Ekonomi

prof. Dr. Naci Görür’den yeni uyarı

  • 01

    Jeolog ve Bilimler Akademisi Üyesi Prof. Dr. Naci Görür’ün açıklamalarından öne çıkanlar şöyle:

    “Bu ülkeyi nasıl depreme dayanıklı hale getirebiliriz”

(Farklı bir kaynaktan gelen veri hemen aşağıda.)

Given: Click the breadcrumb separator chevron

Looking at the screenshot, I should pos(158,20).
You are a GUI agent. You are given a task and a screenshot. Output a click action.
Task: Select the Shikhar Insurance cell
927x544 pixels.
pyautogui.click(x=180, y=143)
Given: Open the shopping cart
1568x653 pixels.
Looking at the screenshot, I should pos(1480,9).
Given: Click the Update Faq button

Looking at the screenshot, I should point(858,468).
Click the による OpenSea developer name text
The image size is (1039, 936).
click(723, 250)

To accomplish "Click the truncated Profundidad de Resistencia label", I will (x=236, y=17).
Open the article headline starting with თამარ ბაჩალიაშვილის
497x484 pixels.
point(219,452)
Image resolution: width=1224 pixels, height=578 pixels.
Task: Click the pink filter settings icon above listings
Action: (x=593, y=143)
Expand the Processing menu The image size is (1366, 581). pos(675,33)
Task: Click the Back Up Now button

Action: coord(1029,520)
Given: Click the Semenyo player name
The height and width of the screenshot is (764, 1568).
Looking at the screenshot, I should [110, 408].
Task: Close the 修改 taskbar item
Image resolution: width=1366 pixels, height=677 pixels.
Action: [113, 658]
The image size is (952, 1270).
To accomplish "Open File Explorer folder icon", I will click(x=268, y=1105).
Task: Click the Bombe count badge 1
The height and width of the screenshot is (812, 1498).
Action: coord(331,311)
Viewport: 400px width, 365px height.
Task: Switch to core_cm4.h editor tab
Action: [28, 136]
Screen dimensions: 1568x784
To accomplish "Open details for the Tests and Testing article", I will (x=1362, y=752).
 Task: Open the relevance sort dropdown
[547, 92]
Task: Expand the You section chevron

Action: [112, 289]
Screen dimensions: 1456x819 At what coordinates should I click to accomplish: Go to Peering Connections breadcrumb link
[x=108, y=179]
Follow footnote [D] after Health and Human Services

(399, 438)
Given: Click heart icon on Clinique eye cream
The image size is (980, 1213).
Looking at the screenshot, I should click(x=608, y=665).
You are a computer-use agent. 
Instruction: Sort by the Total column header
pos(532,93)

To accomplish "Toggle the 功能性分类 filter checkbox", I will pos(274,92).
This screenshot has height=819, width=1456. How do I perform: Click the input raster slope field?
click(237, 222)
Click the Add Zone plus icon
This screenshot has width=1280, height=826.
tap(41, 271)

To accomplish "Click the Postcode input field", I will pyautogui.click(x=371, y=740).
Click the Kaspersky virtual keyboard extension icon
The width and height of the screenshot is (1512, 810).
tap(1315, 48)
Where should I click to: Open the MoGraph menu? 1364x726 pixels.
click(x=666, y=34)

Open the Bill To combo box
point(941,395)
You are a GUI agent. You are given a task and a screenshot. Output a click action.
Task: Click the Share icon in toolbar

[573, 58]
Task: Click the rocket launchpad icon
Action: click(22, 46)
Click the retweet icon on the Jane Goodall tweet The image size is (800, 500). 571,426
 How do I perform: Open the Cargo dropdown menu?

    Bu olayları gerçekten sindiremiyoruz. Doğal afet olduğunu söylemek mümkün değil. Bu doğa olayının afete dönüşmesindeki katkımız ne yazık ki küçümsenemez. Bu depremi çok az hasarla atlatması mümkün değildi. Biraz fazla büyük; 7.6. Ancak sarsıntıları afet olmaktan çıkmış, yerleşim alanlarını depreme dayanıklı hale getirmeyi başarmış toplumlarda bu afet; yani çok az can ve mal kaybıyla önlenebilirdi. Ülkemizde büyük bir felaket. Depremin tarihine bakarak düşünüyorum. Osmanlıya gitmeye gerek kalmadan3. O zaman bina yoğunluğu ve insan azdır. 1939’dan beri alıyoruz. O sarsıntının 7.9 olduğu düşünülüyor. İşte 7.7. Orada 33 bin kişiyi kaybediyoruz. Burada korkarım ki rakamlar çok yüksek olacak. Keşke 39’dan beri ders alsaydık. Jeolojinin, inşaat mühendisliğinin gelişimi farklı. Hele devlet olarak, hele millet olarak ibret alsaydık. Devletini ve hükümetlerini yöneten, gözeten, kontrol altında tutan toplumun bilincinde olsaydık, bu ülkeyi depreme karşı dayanıklı hale getirebilirdik. 39, 42, 43, 44, 57, 67, 99, 2011, 2020, 2023. Bakın kaç deprem saydım. Yöneticilere sormuyorlar mı? Asla öğrenmiyoruz. Ders alınsa tarih bu kadar tekerrür etmezdi. Ben suçu büyük ölçüde milletten çok yönetimlerin ve yöneticilerin hatası olarak görüyorum. Bu ülkeyi yönetenler birinci derecede milletin güvenliğini sağlamak zorundadır. Her şeyden önce, ilk tercih olarak bunu sorgulamadan yapmak zorundalar.

  • 02

    “Kahramanmaraş’ta depremi bekliyorduk”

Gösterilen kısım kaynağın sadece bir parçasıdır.